The Associated Press
WASHINGTON — Pentagon officials acknowledged Tuesday that U.S. troops used white phosphorus as a weapon against insurgent strongholds during the battle of Fallujah last November. But they denied an Italian television news report that the spontaneously flammable material was used against civilians.
Lt. Col. Barry Venable, a Pentagon spokesman, said that while white phosphorus is most frequently used to mark targets or obscure a position, it was used at times in Fallujah as an incendiary weapon against enemy combatants.
"It was not used against civilians," Venable said.
The spokesman referred reporters to an article in the March-April 2005 edition of the Army's Field Artillery magazine, an official publication, in which veterans of the Fallujah fight spelled out their use of white phosphorus and other weapons. The authors used the shorthand "WP" in referring to white phosphorus.
"WP proved to be an effective and versatile munition," the authors wrote. "We used it for screening missions at two breeches and, later in the fight, as a potent psychological weapon against the insurgents in trench lines and spider holes when we could not get effects on them with HE (high explosive)" munitions.
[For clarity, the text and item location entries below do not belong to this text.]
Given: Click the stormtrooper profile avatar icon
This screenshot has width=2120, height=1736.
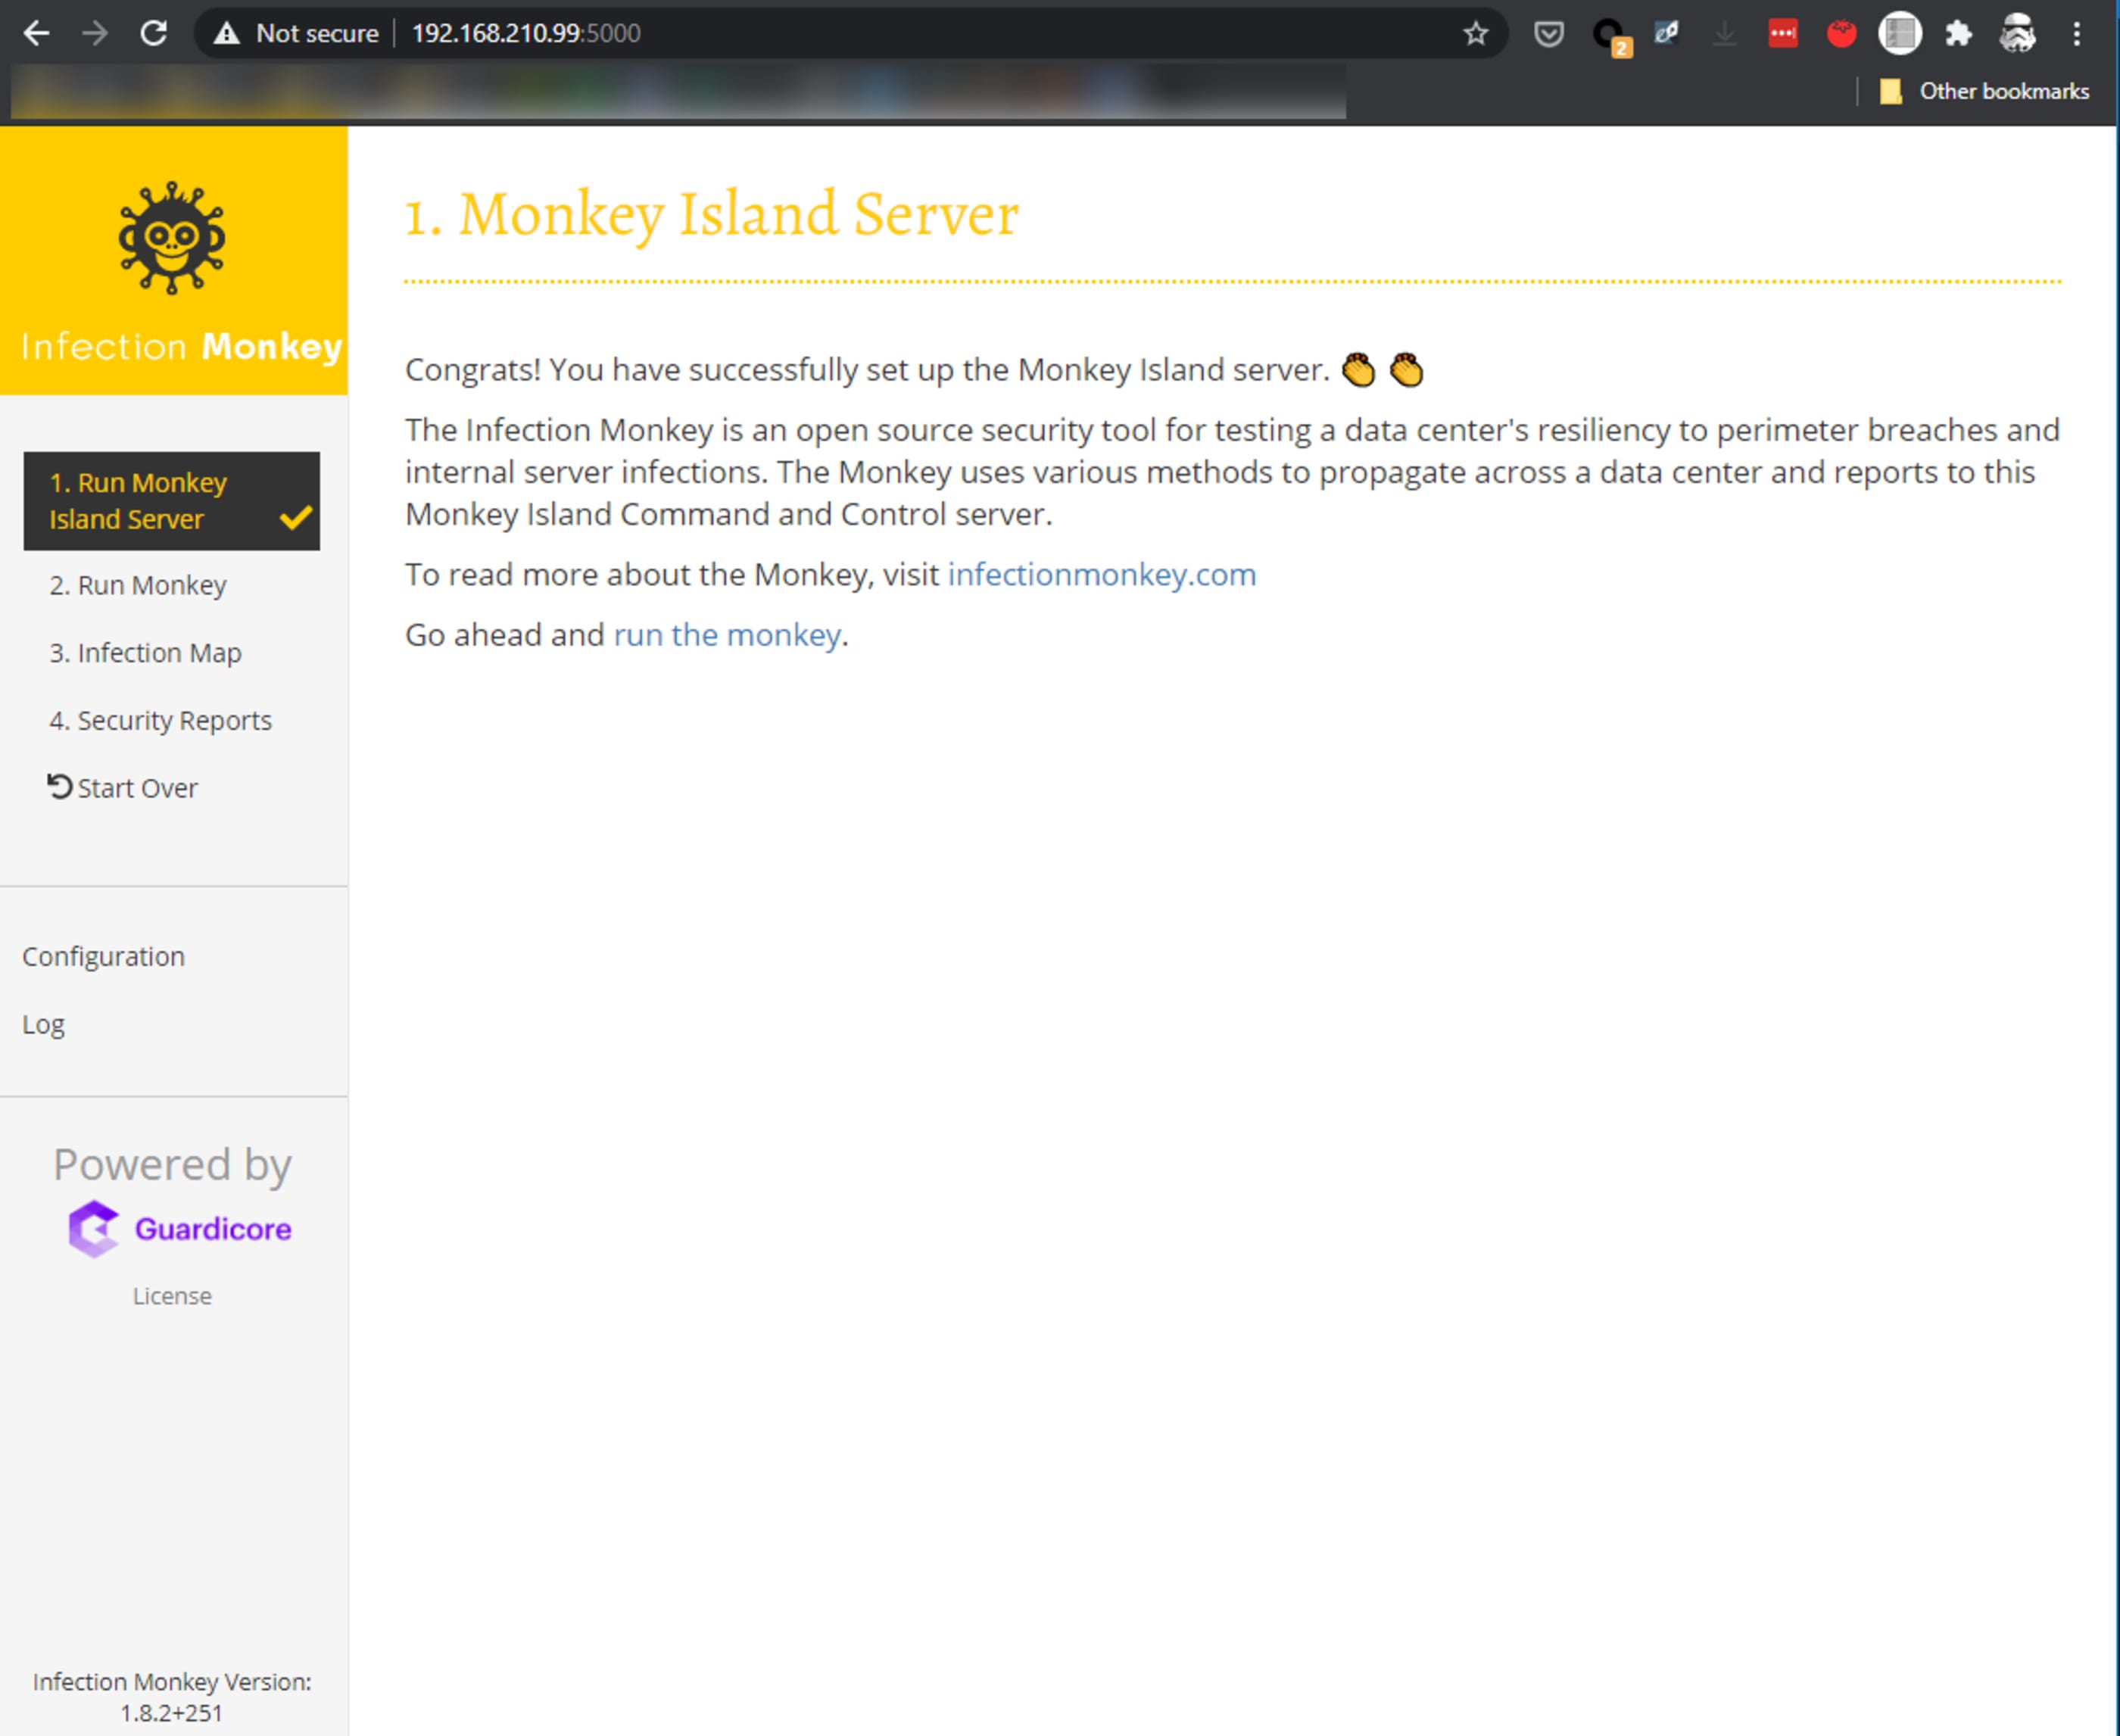Looking at the screenshot, I should click(x=2017, y=33).
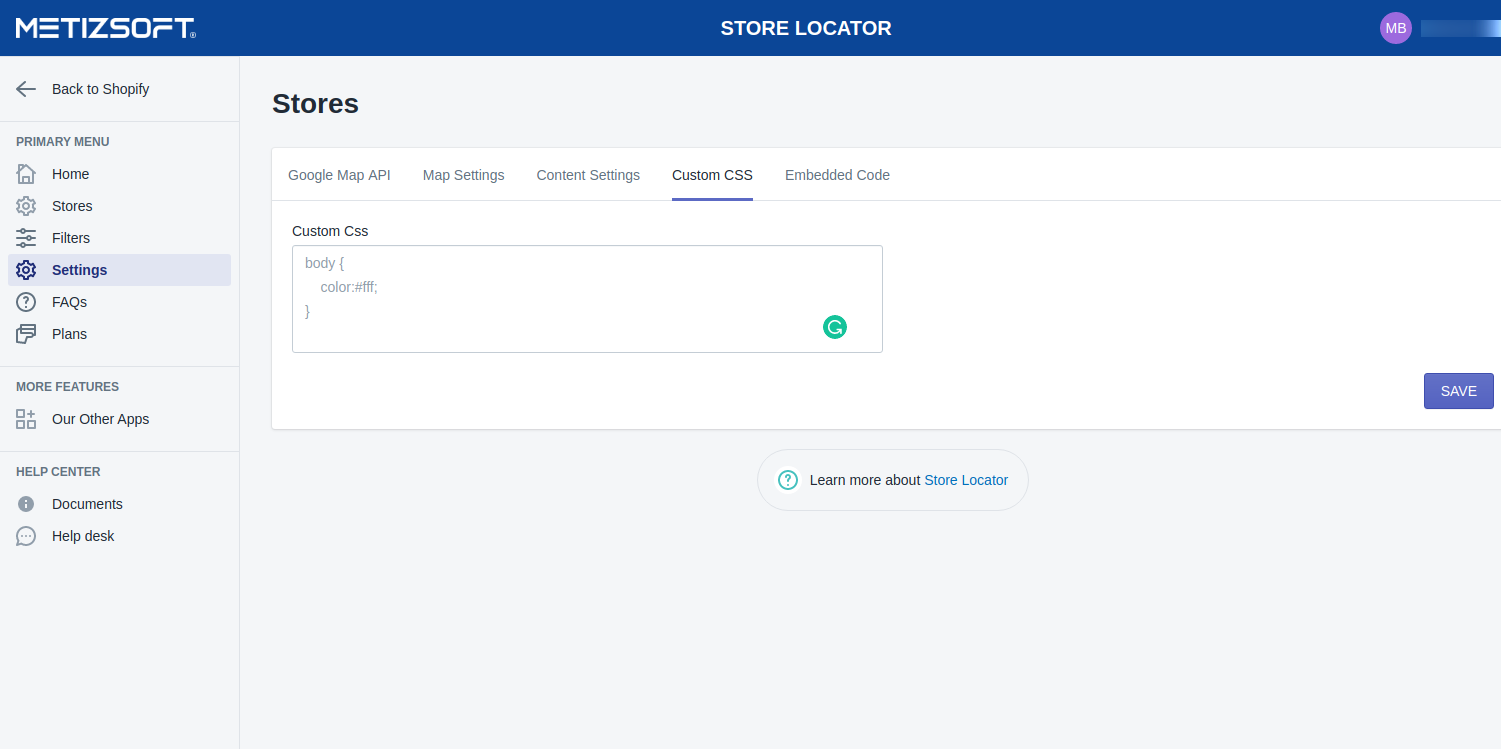Select the Content Settings tab
The width and height of the screenshot is (1501, 749).
[588, 175]
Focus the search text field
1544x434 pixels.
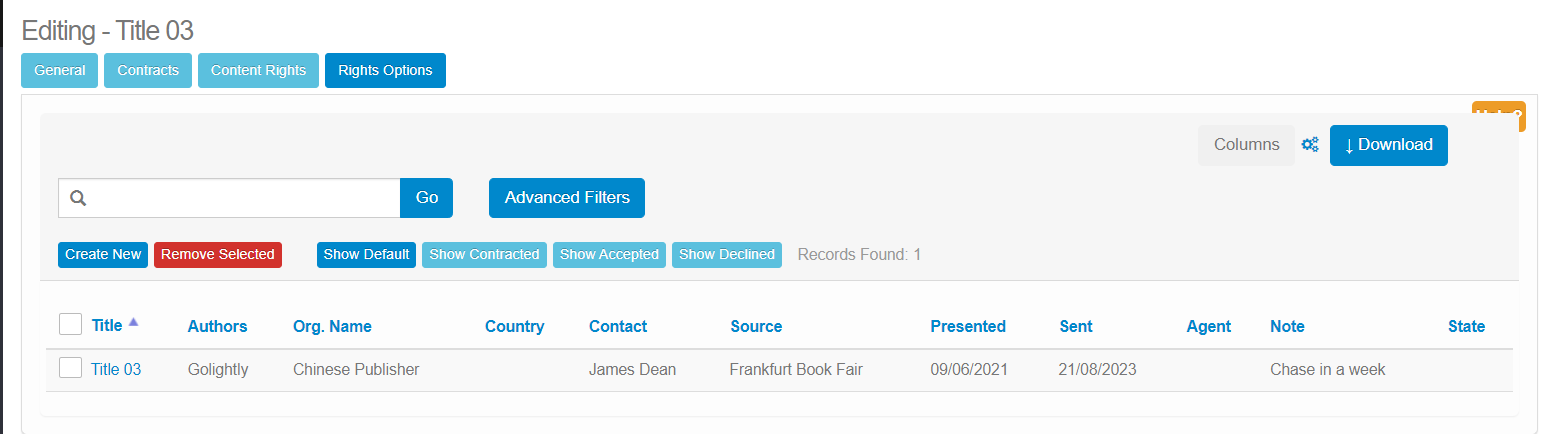245,198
"We fired 'shake and bake' missions at the insurgents, using WP to flush them out and HE to take them out."
The authors added, in citing lessons for future urban battles, that fire-support teams should have used another type of smoke bomb for screening missions in Fallujah "and saved our WP for lethal missions."
The battle for Fallujah was the most intense and deadly fight of the war, after the fall of Baghdad in April 2003. The city was a key insurgent stronghold. The authors of the "after action" report said they encountered few civilians.
Italy's state-run RAI24 news television aired a documentary last week alleging the U.S. used white phosphorus shells in a "massive and indiscriminate way" against civilians during the Fallujah offensive.
The State Department, in response, initially denied that U.S. troops had used white phosphorus against enemy forces. "They were fired into the air to illuminate enemy positions at night, not at enemy fighters."
The department later said its statement had been incorrect.
"There is a great deal of misinformation feeding on itself about U.S. forces allegedly using 'outlawed' weapons in Fallujah," the department said. "The facts are that U.S. forces are not using any illegal weapons in Fallujah or anywhere else in Iraq."
Venable said white phosphorus shells are a standard weapon used by field artillery units and are not banned by any international weapons convention to which the U.S. is a signatory.
White phosphorus is a colorless-to-yellow substance with a pungent odor. The form used by the military ignites once it is exposed to oxygen, producing such heat that it bursts into yellow flame and produces a dense white smoke. It can cause painful burns.
The Italian documentary quoted ex-Marine Jeff Englehart, who was identified as attached to the U.S. 1st Infantry Division in Iraq, as saying he saw the bodies of burned children and women after the bombardments.
"Burned bodies. Burned children and burned women. White phosphorus kills indiscriminately. It's a cloud that, within ... 150 meters of impact, will disperse and will burn every human being or animal."
The documentary showed images of bodies recovered after the Fallujah offensive, which aimed to crush followers of insurgent leader Abu Musab al-Zarqawi, said to have linked with local insurgents in the Sunni Arab city.